M. Ridha Hakim (Small Islands and Governance Program Leader, WWF-Indonesia) menyampaikan poin-poin yang menjadi tujuan dibangunnya sebuah Learning Center.
“Melalui Learning Center, kita melakukan pengkajian, penelitian, pendidikan, pelatihan, dan penyebarluasan informasi dalam mendukung pemanfaatan dan pengembangan bidang kelautan dan perikanan secara berkelanjutan. Learning Center akan berperan aktif dalam memberikan gambaran pengambilan kebijakan dan pembangunan model pemberdayaan masyarakat pesisir,” katanya.
Fokus kegiatan Learning Center sendiri terbagi menjadi empat, yaitu perikanan berkelanjutan, Kawasan Konservasi Perairan dan Pulau-Pulau Kecil, wisata bahari yang bertanggung jawab, dan aspek sosial, ekonomi, dan kelembagaan. “LC-EAFM Maluku akan berdiri dengan fungsi pendidikan, fungsi pelatihan, dan fungsi pengembangan,” lanjutnya.
Untuk mewujudkan LC-EAFM ini, tentunya dibutuhkan langkah konkrit selanjutnya. “Perlu ada pengembangan jaringan dan forum pembelajaran implementasi EAFM, untuk membangun penguatan kapasistas dan pemahaman bersama mengenai EAFM ini,” ujar Dr.
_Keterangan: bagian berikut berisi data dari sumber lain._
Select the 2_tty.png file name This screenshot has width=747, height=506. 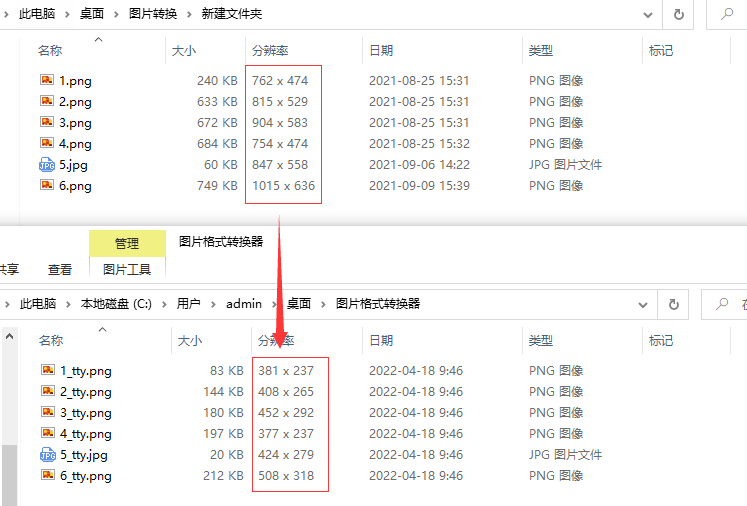tap(86, 392)
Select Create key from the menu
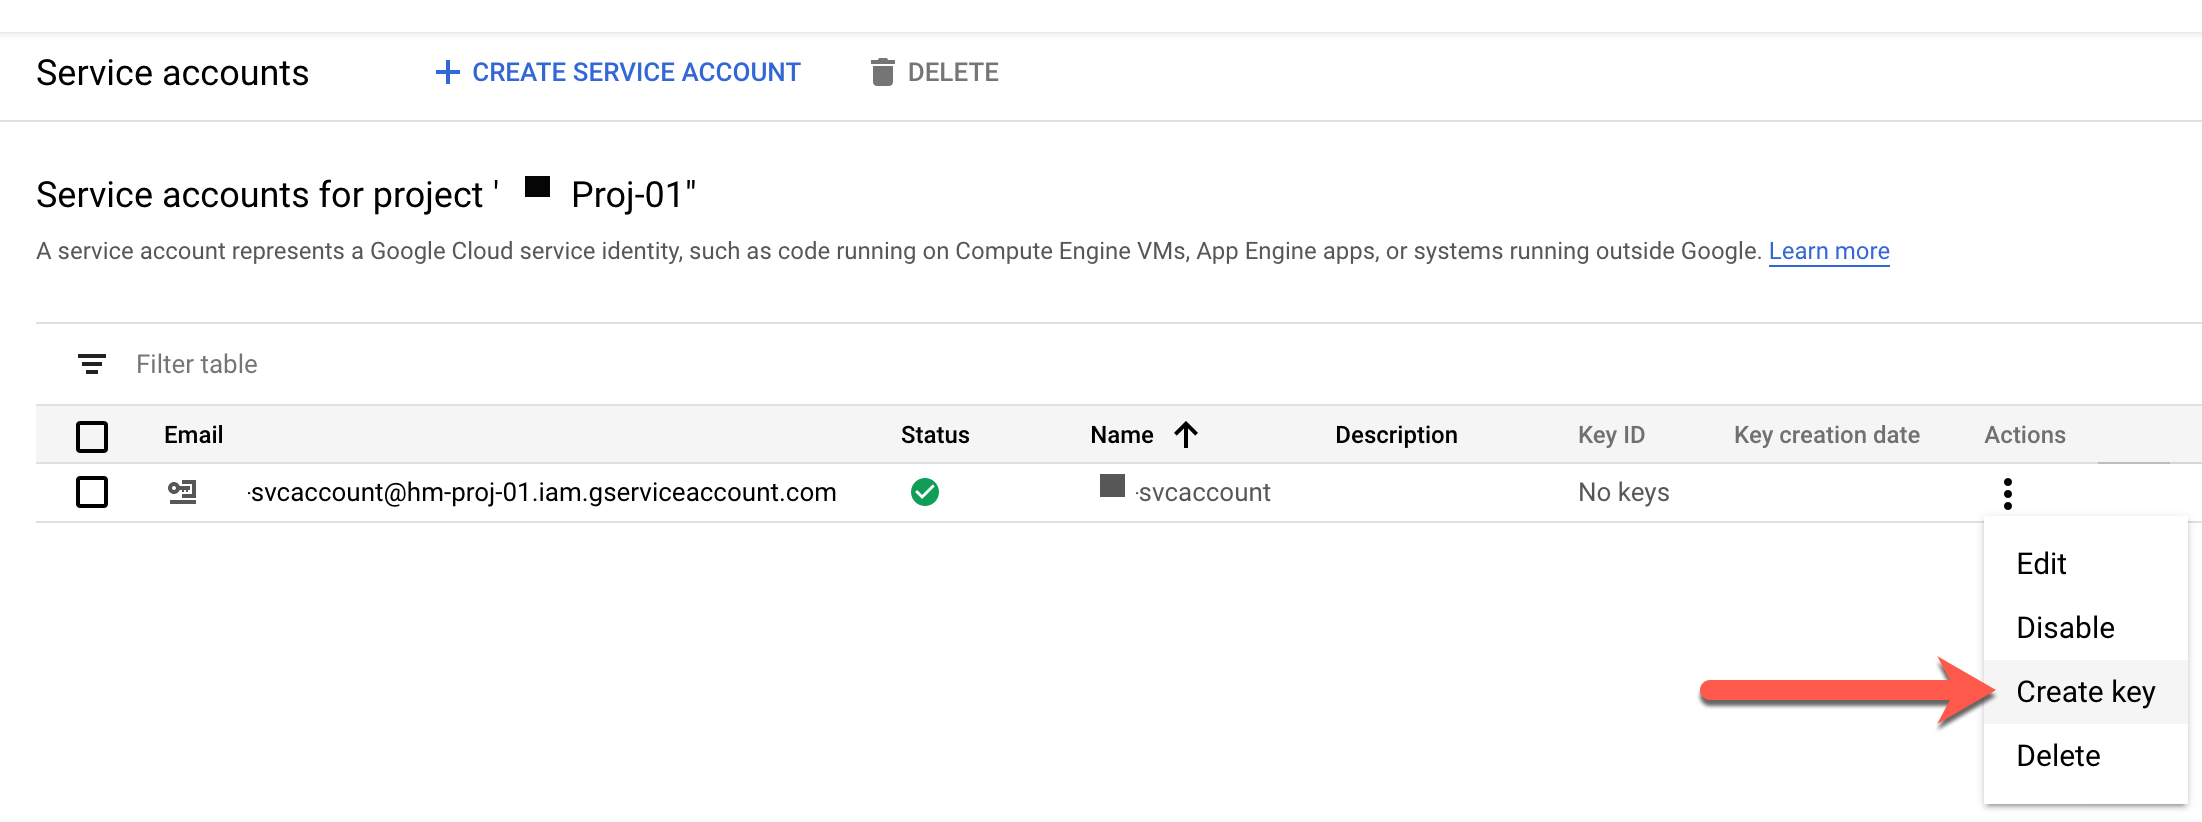The height and width of the screenshot is (822, 2202). point(2085,692)
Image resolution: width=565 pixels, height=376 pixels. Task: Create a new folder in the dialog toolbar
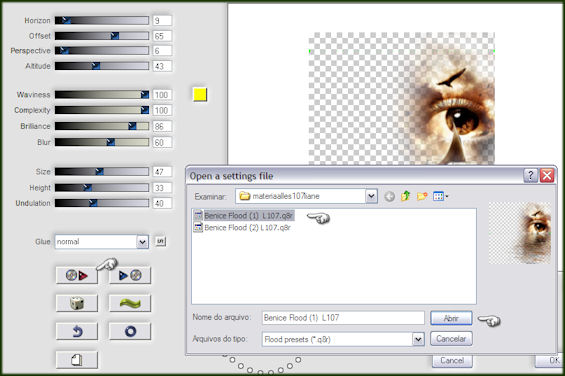(x=422, y=196)
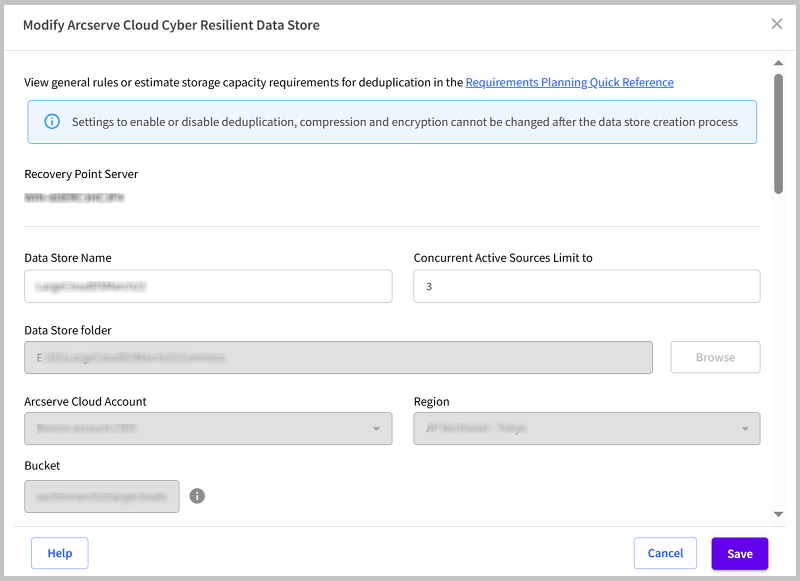
Task: Click the scrollbar down arrow
Action: coord(779,514)
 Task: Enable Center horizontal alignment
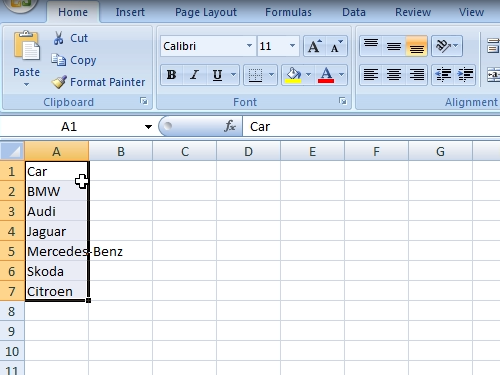(x=394, y=75)
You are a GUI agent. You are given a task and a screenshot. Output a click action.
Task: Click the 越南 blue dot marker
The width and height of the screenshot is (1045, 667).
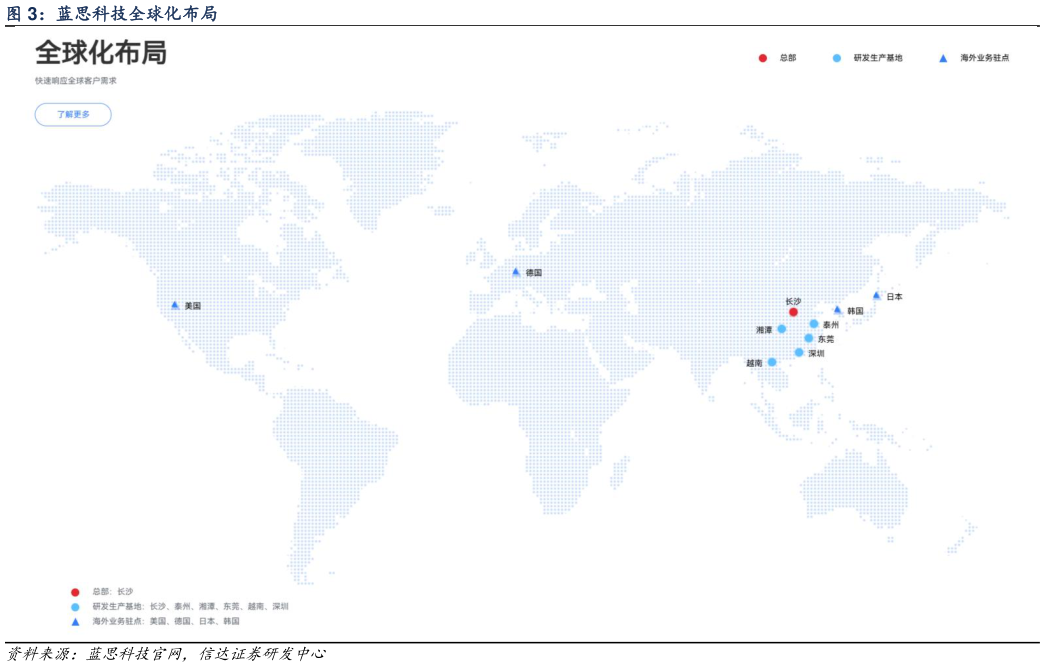click(x=772, y=362)
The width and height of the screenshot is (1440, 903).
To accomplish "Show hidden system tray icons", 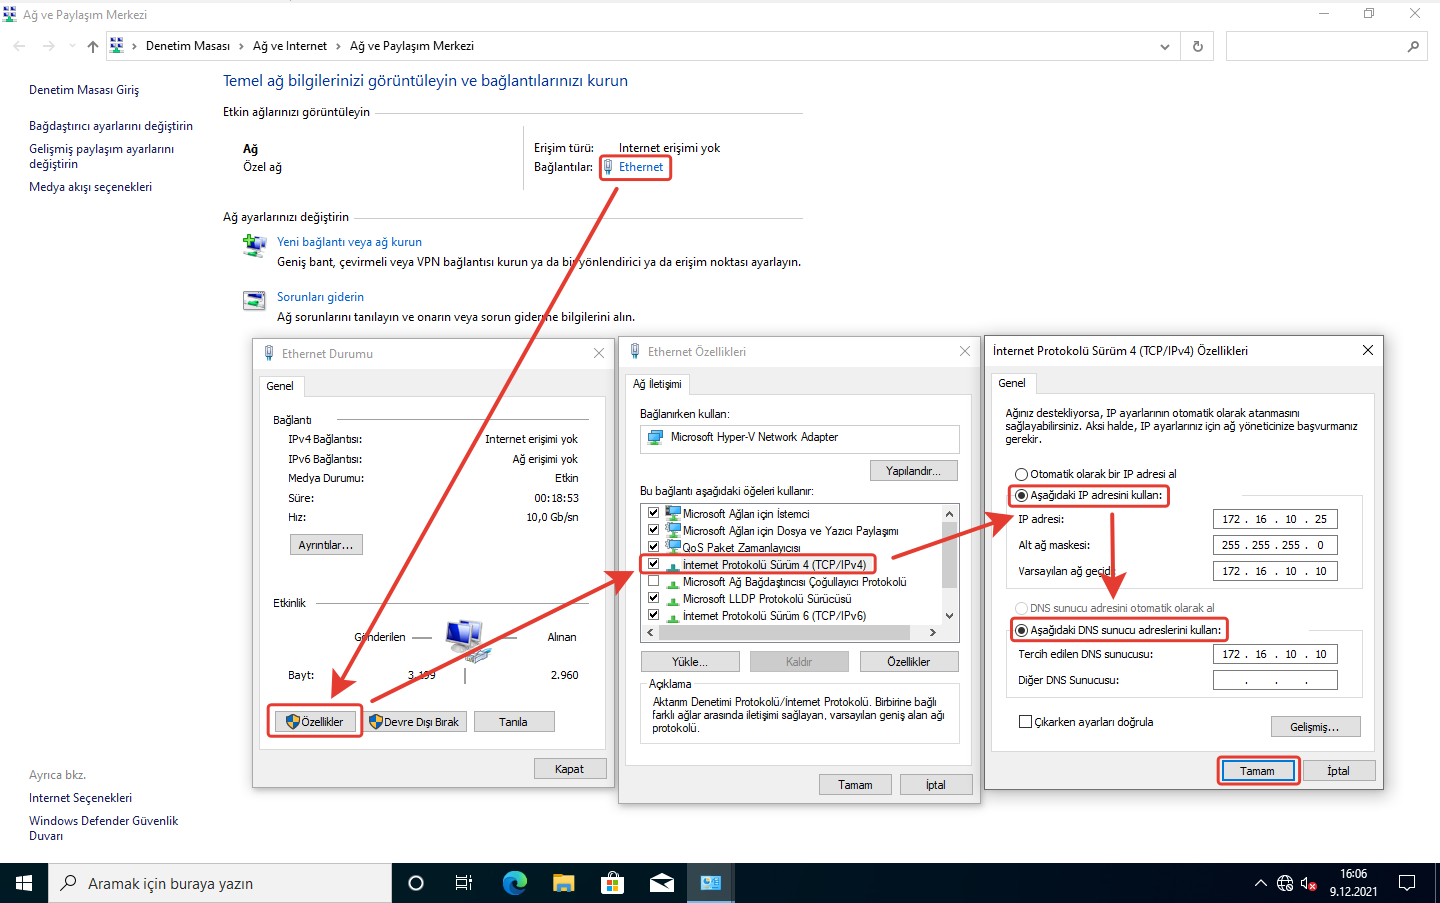I will coord(1260,883).
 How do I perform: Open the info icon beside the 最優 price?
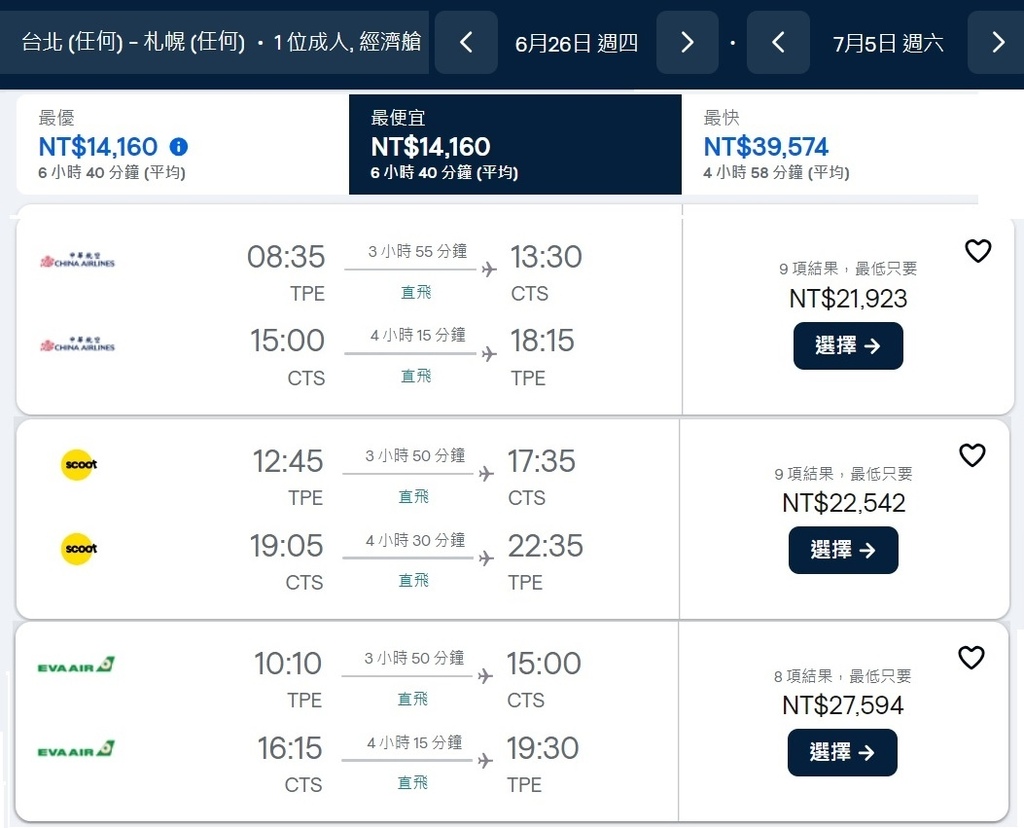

James Abrahamsz (Koordinator Learning Center EAFM Universitas Pattimura)
Dengan kiprahnya yang sudah cukup lama, LC-EAFM Universitas Pattimura pun didaulat sebagai koordinator dalam menginisiasi LC dan Forum EAFM di Maluku ke depannya. Forum Pembelajaran EAFM dan penyusunan rencana kerja bersama di 2017 ini – adalah dua hal yang kita nantikan berikutnya dari kesepakatan diskusi hari itu.
Konsep EAFM yang sudah diketahui penuh oleh segenap jajaran stakeholder hari itu – dan kesepakatan bersama untuk implementasi EAFM melalui Learning Center di Maluku ini, menjadi dua kabar gembira untuk mengawali tahun 2017 dan mengawal resolusi penting untuk pengelolaan perikanan yang lebih baik di sini – gerbang timur Indonesia.